> TASK REQUIREMENTS: The full set of records must be returned exactly, character for character.

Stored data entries
***
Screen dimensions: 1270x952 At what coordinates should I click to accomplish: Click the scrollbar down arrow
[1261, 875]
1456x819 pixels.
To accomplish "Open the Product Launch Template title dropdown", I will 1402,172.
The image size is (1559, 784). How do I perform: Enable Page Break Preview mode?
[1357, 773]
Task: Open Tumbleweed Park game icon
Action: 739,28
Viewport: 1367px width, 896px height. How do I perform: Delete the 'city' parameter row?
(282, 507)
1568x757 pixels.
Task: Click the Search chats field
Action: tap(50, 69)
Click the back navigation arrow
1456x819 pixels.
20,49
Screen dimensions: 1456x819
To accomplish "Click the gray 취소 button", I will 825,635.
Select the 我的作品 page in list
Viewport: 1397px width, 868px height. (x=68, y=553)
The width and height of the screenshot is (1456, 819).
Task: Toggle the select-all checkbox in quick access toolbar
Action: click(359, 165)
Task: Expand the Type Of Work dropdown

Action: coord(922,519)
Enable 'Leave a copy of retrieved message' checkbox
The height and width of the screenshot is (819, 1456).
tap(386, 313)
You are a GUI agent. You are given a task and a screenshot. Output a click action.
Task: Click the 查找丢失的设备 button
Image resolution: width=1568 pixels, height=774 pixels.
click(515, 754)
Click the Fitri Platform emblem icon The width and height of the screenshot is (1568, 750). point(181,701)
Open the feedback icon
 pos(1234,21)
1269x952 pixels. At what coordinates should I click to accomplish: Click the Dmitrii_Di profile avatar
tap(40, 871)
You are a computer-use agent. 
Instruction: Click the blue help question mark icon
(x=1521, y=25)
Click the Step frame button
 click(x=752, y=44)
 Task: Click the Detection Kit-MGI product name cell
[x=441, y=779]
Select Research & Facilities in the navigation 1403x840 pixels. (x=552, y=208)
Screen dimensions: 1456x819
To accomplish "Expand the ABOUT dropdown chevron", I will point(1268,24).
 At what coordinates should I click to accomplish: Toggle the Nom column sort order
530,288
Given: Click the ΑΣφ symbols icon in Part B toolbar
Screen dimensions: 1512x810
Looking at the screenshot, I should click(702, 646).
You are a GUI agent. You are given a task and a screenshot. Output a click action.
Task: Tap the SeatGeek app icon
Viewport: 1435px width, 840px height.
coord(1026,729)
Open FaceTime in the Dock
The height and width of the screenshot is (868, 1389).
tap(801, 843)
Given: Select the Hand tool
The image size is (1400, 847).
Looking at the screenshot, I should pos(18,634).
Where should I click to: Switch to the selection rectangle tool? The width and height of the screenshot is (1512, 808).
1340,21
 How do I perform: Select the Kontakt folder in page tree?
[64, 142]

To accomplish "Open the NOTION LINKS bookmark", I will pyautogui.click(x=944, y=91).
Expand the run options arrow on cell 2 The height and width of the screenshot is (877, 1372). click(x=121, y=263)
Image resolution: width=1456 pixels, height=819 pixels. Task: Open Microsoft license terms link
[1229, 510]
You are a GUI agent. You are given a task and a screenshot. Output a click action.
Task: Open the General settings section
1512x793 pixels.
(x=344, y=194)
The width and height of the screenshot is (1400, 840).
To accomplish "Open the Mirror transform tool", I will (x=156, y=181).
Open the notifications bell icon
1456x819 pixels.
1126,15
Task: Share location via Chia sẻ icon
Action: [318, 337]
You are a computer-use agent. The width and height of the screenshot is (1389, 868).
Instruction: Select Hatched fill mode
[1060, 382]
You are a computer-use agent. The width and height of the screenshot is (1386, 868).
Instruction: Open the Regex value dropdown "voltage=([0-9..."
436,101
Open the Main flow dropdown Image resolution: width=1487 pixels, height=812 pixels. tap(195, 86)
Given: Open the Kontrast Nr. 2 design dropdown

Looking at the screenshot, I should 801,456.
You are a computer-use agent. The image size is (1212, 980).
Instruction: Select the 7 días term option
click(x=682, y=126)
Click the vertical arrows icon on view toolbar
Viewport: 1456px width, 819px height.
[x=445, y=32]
***
> SOLUTION FOR THIS PROBLEM:
Screen dimensions: 1270x952 At what coordinates should I click to accomplish: Click the scrollbar down arrow
[1261, 875]
1456x819 pixels.
To accomplish "Open the Product Launch Template title dropdown", I will 1402,172.
The image size is (1559, 784). How do I perform: Enable Page Break Preview mode?
[1357, 773]
Task: Open Tumbleweed Park game icon
Action: 739,28
Viewport: 1367px width, 896px height. How do I perform: Delete the 'city' parameter row?
(282, 507)
1568x757 pixels.
Task: Click the Search chats field
Action: tap(50, 69)
Click the back navigation arrow
1456x819 pixels.
20,49
Screen dimensions: 1456x819
To accomplish "Click the gray 취소 button", I will 825,635.
Select the 我的作品 page in list
Viewport: 1397px width, 868px height. (x=68, y=553)
The width and height of the screenshot is (1456, 819).
Task: Toggle the select-all checkbox in quick access toolbar
Action: click(359, 165)
Task: Expand the Type Of Work dropdown

Action: coord(922,519)
Enable 'Leave a copy of retrieved message' checkbox
The height and width of the screenshot is (819, 1456).
tap(386, 313)
You are a GUI agent. You are given a task and a screenshot. Output a click action.
Task: Click the 查找丢失的设备 button
Image resolution: width=1568 pixels, height=774 pixels.
click(515, 754)
Click the Fitri Platform emblem icon The width and height of the screenshot is (1568, 750). point(181,701)
Open the feedback icon
 pos(1234,21)
1269x952 pixels. At what coordinates should I click to accomplish: Click the Dmitrii_Di profile avatar
tap(40, 871)
You are a computer-use agent. 
Instruction: Click the blue help question mark icon
(x=1521, y=25)
Click the Step frame button
 click(x=752, y=44)
 Task: Click the Detection Kit-MGI product name cell
[x=441, y=779]
Select Research & Facilities in the navigation 1403x840 pixels. (x=552, y=208)
Screen dimensions: 1456x819
To accomplish "Expand the ABOUT dropdown chevron", I will point(1268,24).
 At what coordinates should I click to accomplish: Toggle the Nom column sort order
530,288
Given: Click the ΑΣφ symbols icon in Part B toolbar
Screen dimensions: 1512x810
Looking at the screenshot, I should click(702, 646).
You are a GUI agent. You are given a task and a screenshot. Output a click action.
Task: Tap the SeatGeek app icon
Viewport: 1435px width, 840px height.
coord(1026,729)
Open FaceTime in the Dock
The height and width of the screenshot is (868, 1389).
tap(801, 843)
Given: Select the Hand tool
The image size is (1400, 847).
Looking at the screenshot, I should pos(18,634).
Where should I click to: Switch to the selection rectangle tool? The width and height of the screenshot is (1512, 808).
1340,21
 How do I perform: Select the Kontakt folder in page tree?
[64, 142]

To accomplish "Open the NOTION LINKS bookmark", I will pyautogui.click(x=944, y=91).
Expand the run options arrow on cell 2 The height and width of the screenshot is (877, 1372). click(x=121, y=263)
Image resolution: width=1456 pixels, height=819 pixels. Task: Open Microsoft license terms link
[1229, 510]
You are a GUI agent. You are given a task and a screenshot. Output a click action.
Task: Open the General settings section
1512x793 pixels.
(x=344, y=194)
The width and height of the screenshot is (1400, 840).
To accomplish "Open the Mirror transform tool", I will (x=156, y=181).
Open the notifications bell icon
1456x819 pixels.
1126,15
Task: Share location via Chia sẻ icon
Action: [318, 337]
You are a computer-use agent. The width and height of the screenshot is (1389, 868).
Instruction: Select Hatched fill mode
[1060, 382]
You are a computer-use agent. The width and height of the screenshot is (1386, 868).
Instruction: Open the Regex value dropdown "voltage=([0-9..."
436,101
Open the Main flow dropdown Image resolution: width=1487 pixels, height=812 pixels. tap(195, 86)
Given: Open the Kontrast Nr. 2 design dropdown

Looking at the screenshot, I should 801,456.
You are a computer-use agent. The image size is (1212, 980).
Instruction: Select the 7 días term option
click(x=682, y=126)
Click the vertical arrows icon on view toolbar
Viewport: 1456px width, 819px height.
[x=445, y=32]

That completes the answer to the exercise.